Text section
169October 15: The police fire on the students of the San Paulus Grammar school in Dili. Three deaths, three wounded, and around forty arrested.
1991
170February 9: Indonesia and Australia sign a joint treaty of exploitation of oil resources in the Timor Sea, confirming the provisional agreement of December 1989.
171February 22: Portugal lodges a complaint against Australia at the international Court of Justice (ICJ) at the Hague for having signed a treaty with Indonesia on East Timor (Portugal could not summon Indonesia, which does not recognize the ICJ).
172March 11–12: During a visit to Jakarta, the Japanese deputy Minister for Foreign affairs takes up the question of human rights in East Timor.
173March 13: Amnesty international denounces the arrest of six East Timorese students in Bali.
174June 1: Indonesia promulgates a decree prohibiting “foreigners” from owning land in East Timor. Its aim is to force the natives to give up their Portuguese nationality. They are given until May 31, 1992, to become Indonesian or be expropriated.
175June 28: The Parliamentary Assembly of the European Council asks the Indonesian government to withdraw its troops from East Timor as a precondition to the process of self-determination. it asks the member states to stop the sale of military equipment to Indonesia.
176September 13: An agreement signed between Portugal and Indonesia paves the way for the visit of a delegation of Portuguese parliamentarians to East Timor.
177October 25: the Portuguese Parliament suspends the proposed visit to Timor (from November 4–16) due to numerous conditions imposed by Indonesia.
178November 12: The Indonesian army opens fire on a crowd of about 3,500 persons in the neighborhood of the cemetery of Santa Cruz at Dili. Video pictures taken by journalist Max Stahl and telecast over Western channels result in the suspension of financial aid from several countries (Canada, Denmark, and the Netherlands). American military aid is also stopped. The first official Indonesian assessment is nineteen deaths and ninety-one injured, whereas the Timorese claim more than two hundred deaths and the disappearance of many people.
179November 19: As protest against the shooting at Santa Cruz, seventy East Timorese students demonstrate in Jakarta and are arrested.

Data block

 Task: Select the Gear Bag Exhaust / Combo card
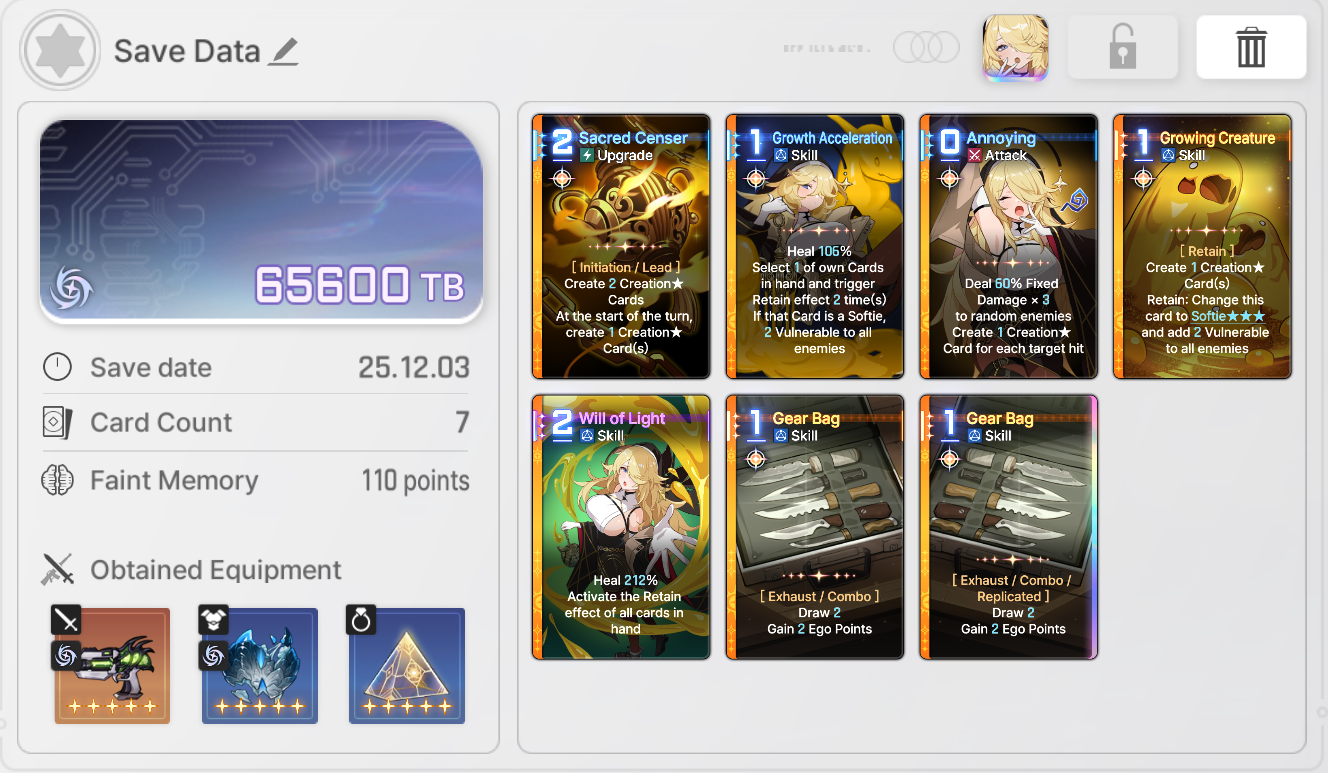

Task directions
Extend the East Timor chronology past its November 19 entry with further dated entries written in the same style.

Result for this task
180November 23: A council of students from 10 Indonesian universities asks the government to withdraw the troops from East Timor and to allow the East Timorese people to exercise their right to self-determination.
181November 28: In response to pressure from the international community, President Suharto appoints a national commission of enquiry, which goes to Dili at the end of November. The new official estimate figuring in its report submitted on December 26, 1991, indicates “about fifty deaths,” but, except for eighteen tombs, the bodies remain untraceable. Amnesty International, for its part, furnishes a list of names of 271 dead, 382 wounded, and 250 disappeared.
182December 19: Arrest of East Timorese students who came to present to several diplomatic chancelleries in Jakarta (the UN, Australia, and Japan) their petitions against the action of the Indonesian army in the territory.
1992
183January 22: The ferry Lusitania Expresso, baptized the “ship of peace,” leaves Lisbon for East Timor to lay floral tributes on the tombs of those killed in santa Cruz.
184January 28: Pieter Kooijmans, special reporter of the UN on torture, points out that the practice of torture by the Indonesian police might be routine in certain regions, including East Timor.
185March 11: The ferry Lusitania Expresso approaches East Timorese territorial waters carrying on board 120 persons of twenty-one nationalities, with the former Portuguese President, General Ramalho Eanes, amongst them. The Indonesian navy forces it to turn back.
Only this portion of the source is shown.